Mr. Bush also proposed cutting the corporate tax rate to 20 percent from 35 percent and giving incentives to invest domestically as he seeks to spur economic growth to 4 percent annually, an objective that has been met with skepticism by economists.
*Bush plans to lower the marginal tax rate from 39.6 to 28 percent.Does it sound to you like Candidate Bush is sticking it to “the man?” It doesn’t sound that way to us, especially when we get to this at the very end of the piece:
*He plans to eliminate the estate tax altogether. (The reporters seem to feel they have to refer to it as the “death tax.”)
*He plans to drop the corporate tax rate from 35 to 20 percent.

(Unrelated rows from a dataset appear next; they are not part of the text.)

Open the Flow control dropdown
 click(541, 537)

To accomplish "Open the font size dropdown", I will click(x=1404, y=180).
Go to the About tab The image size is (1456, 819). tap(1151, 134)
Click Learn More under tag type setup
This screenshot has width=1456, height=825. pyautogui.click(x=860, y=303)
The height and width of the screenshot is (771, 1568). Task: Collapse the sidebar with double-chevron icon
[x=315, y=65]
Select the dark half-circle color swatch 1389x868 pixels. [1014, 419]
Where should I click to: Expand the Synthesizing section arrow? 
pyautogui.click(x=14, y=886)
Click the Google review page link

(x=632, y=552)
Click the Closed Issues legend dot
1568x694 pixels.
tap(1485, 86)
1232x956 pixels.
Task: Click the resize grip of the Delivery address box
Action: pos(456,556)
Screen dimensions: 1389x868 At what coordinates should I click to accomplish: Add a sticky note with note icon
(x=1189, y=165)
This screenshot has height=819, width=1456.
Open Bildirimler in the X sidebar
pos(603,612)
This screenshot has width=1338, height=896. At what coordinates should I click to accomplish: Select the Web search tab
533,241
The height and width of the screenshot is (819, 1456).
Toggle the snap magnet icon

RAPPEPORT AND FLEGENHEIMER: The effect Mr. Bush’s proposals would have on the deficit remains unclear, although a group of conservative economists who reviewed the plan estimated it could mean $1.2 trillion to $3.4 trillion in lost revenue over the next decade.“The effect Mr. Bush’s proposals would have on the deficit remains unclear,” the hapless pseudo-reporters say, right before they establish the fact that it isn’t unclear at all!
A Bush spokeswoman would not say how long Mr. Bush projected it would take to achieve 4 percent economic growth, or how the lost tax revenue will be accounted for in the short term. Roberton Williams, a senior fellow at the nonpartisan Tax Policy Center, said that Mr. Bush’s proposal was similar to Mr. Romney’s plan in 2012, and that it would be a struggle to make such deep cuts pay for themselves through faster growth.
Cutting the top income rate paid by the richest Americans by nearly a third while ratcheting up standard deductions, he said, will dwarf the effect of closing some loopholes. “The one thing that seems pretty obvious is that this has to be a big revenue loser,” Mr. Williams said.
In the face of these giveaways to the rich, Candidate Bush has proposed a few tiny tax hikes on a small sub-group of very wealthy people. Just as it ever was, Rappeport and Flegenheimer pretend that these tiny changes represent the heart of this highly familiar old plan.
At this point, do we even have a press corps at all? This front-page news report left us with a couple of questions:
Who the heck is Rappeport? And how do such life-forms get work?
Chait speech, plus Cokie Roberts: In a post at New York Magazine, Jonathan Chait offers more detail on certain parts of this plan.
He also says that other news orgs recited the “populist” line for Bush. It wasn’t just the Times!
(Chait names NPR and CNN. We don’t dare to click.)
Chait notes that the tax plan of a previous Candidate Bush was widely pimped this very same way back in 1999. With that in mind, why not cringe as you review a bit of Howler History?
Go ahead! See THE DAILY HOWLER, 12/6/99.
Good God! Four days after that plan was released, Cokie Roberts still didn’t seem to have the slightest idea what was in it.
On ABC’s This Week, George Stephanopoulos covered for her cluelessness with considerable aplomb. But Cokie seemed to be very much in the dark.
As best we could tell, she seemed to have misunderstood a headline in the Washington Post. That seemed to be all she knew at the time. Did we mention the fact that the plan had been out for four days at that point?
What’s it like to have no press corps at all? Just click that link for punishing pain from the distant past!
(Trigger warning—Love Canal charges! Thanks to a flat misquotation of Candidate Gore, the deeply consequential episode had gotten its start that very week. Cokie did know the script about that! These life forms have been behaving this way for a very long time.)